RECHTBANK NOORD-HOLLAND
Afdeling Publiekrecht, Sectie Straf
Locatie Alkmaar
Meervoudige raadkamer
Parketnummer: 14/810434.12

Gezien de strafzaak van het OPENBAAR MINISTERIE tegen:

[verdachte]

,
thans verblijvende in het cellencomplex van de rechtbank Noord-Holland, locatie Alkmaar.
Gelet op de behandeling in raadkamer van 12 maart 2015;
Gezien de processtukken;
Gezien de vordering tot gevangenneming van de officier van justitie mr. A.F. van Kooij;
Gehoord de officier van justitie, de verdachte en zijn raadsvrouw mr.
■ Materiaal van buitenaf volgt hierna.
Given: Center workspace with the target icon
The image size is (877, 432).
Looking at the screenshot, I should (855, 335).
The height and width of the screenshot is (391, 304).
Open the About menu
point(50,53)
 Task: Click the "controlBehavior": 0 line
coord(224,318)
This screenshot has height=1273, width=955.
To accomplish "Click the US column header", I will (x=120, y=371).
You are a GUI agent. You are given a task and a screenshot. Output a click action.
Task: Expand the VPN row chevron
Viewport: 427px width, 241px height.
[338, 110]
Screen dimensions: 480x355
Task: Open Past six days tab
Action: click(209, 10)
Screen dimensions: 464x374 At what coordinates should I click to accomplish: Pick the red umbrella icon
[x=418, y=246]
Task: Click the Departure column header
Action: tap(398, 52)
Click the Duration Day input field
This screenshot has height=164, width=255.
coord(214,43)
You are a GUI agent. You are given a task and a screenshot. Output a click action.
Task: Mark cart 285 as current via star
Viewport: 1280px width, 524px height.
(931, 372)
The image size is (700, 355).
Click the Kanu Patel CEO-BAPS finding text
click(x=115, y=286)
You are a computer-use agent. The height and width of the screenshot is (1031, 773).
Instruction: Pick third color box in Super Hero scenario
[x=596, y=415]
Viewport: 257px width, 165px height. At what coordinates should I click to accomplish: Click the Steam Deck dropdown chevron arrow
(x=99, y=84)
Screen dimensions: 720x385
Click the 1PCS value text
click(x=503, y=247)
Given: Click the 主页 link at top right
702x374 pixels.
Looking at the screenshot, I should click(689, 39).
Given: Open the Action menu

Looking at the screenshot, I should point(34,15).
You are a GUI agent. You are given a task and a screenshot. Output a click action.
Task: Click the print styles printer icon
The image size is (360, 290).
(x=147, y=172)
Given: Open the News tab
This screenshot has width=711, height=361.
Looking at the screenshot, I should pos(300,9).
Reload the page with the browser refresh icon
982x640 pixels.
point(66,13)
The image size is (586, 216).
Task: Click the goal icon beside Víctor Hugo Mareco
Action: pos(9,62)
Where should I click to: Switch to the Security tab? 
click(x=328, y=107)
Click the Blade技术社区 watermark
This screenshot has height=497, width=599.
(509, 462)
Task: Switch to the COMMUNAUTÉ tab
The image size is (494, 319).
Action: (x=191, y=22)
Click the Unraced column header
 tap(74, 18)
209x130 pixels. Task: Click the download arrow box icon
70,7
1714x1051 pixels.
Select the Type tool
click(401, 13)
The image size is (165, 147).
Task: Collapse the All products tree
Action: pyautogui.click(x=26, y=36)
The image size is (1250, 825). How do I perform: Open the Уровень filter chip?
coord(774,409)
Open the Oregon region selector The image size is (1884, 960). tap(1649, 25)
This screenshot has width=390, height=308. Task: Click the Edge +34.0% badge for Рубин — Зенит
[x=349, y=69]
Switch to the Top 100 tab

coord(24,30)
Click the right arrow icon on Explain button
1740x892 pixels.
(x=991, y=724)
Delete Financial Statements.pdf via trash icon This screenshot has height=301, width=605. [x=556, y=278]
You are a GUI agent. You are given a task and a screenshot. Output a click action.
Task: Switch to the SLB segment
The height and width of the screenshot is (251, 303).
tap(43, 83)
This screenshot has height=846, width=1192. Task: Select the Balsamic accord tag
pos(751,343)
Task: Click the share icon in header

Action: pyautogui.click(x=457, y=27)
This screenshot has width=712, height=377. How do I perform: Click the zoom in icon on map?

Saidi;
Overwegende dat de rechtbank, na beraad in raadkamer, van oordeel is dat er thans uit feiten en omstandigheden onvoldoende is gebleken van het bestaan van een grond voor voorlopige hechtenis. De rechtbank overweegt daartoe het volgende:
De officier van justitie heeft te kennen gegeven dat de vordering gevangenneming is gebaseerd op het aanwezig zijn van ernstige bezwaren en de 12-jaars grond. De rechtbank heeft bij beslissing van 11 januari 2013 een verzoek tot opheffing van de voorlopige hechtenis van verdachte afgewezen. Bij beslissing van de officier van justitie van 15 februari 2013 is de onmiddellijke invrijheidstelling van verdachte bevolen. De officier van justitie heeft nu in raadkamer aangegeven dat er sinds 2013 geen nieuwe feiten tegen deze verdachte zijn bijgekomen. Wel is een medeverdachte van de twee overvallen onlangs bij vonnis van deze rechtbank veroordeeld tot 8 jaar gevangenisstraf. De officier heeft haar vordering onderbouwd door te stellen dat het aan de maatschappij niet uit te leggen is dat deze verdachte nog vrij rondloopt, terwijl een medeverdachte tot een dergelijke gevangenisstraf is veroordeeld. De rechtbank is echter van oordeel dat onder voormelde omstandigheden geen sprake is van een geschokte rechtsorde en wijst daarom de vordering af, bij gebrek aan gronden.
Bij dit oordeel betrekt de rechtbank dat de officier van justitie in de afgelopen twee jaar tweemaal eerder heeft besloten dat de zaak nog niet op een zitting gebracht zou worden.
Gezien de betreffende wetsartikelen, waaronder art. 65 van het Wetboek van
Strafvordering;

BESCHIKT ALS VOLGT:

Wijst af de vordering gevangenneming.

Deze beschikking is gewezen door
mr. A.E. Patijn, voorzitter,
mr. A.S. van Leeuwen en mr. L.J. Saarloos, rechters,
in tegenwoordigheid van G.A.M. Delis als griffier, en uitgesproken in meervoudige raadkamer van deze rechtbank van 12 maart 2015,
en ondertekend door de voorzitter en de griffier.